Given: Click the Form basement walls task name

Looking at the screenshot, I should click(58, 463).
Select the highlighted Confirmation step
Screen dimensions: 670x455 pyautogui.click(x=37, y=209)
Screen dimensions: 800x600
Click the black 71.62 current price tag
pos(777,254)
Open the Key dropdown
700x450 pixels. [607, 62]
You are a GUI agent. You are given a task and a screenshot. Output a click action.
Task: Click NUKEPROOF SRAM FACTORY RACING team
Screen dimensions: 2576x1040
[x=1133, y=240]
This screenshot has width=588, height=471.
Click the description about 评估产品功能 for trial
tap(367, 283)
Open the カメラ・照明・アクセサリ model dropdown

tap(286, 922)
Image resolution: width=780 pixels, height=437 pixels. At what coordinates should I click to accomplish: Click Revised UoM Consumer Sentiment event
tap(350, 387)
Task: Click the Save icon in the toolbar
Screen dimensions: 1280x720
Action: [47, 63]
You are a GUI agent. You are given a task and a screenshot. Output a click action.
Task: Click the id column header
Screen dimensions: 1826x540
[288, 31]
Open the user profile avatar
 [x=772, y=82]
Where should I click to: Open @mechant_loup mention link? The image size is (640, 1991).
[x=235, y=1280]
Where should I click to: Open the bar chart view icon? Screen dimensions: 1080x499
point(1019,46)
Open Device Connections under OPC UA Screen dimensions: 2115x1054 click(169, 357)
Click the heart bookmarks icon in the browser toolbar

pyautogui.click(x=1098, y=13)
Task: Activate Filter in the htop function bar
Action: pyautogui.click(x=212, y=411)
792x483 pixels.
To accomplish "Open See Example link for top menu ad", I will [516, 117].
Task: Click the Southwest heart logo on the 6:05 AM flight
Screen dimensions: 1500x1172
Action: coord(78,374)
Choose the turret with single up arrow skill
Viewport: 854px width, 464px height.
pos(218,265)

— Task details —
Which lines above run from the one containing "Image resolution: width=780" down to the one containing "Task: Click the id column header"? Repeat exactly those, both ends included, and nothing else.

— Solution to this task —
Image resolution: width=780 pixels, height=437 pixels. At what coordinates should I click to accomplish: Click Revised UoM Consumer Sentiment event
tap(350, 387)
Task: Click the Save icon in the toolbar
Screen dimensions: 1280x720
Action: [47, 63]
You are a GUI agent. You are given a task and a screenshot. Output a click action.
Task: Click the id column header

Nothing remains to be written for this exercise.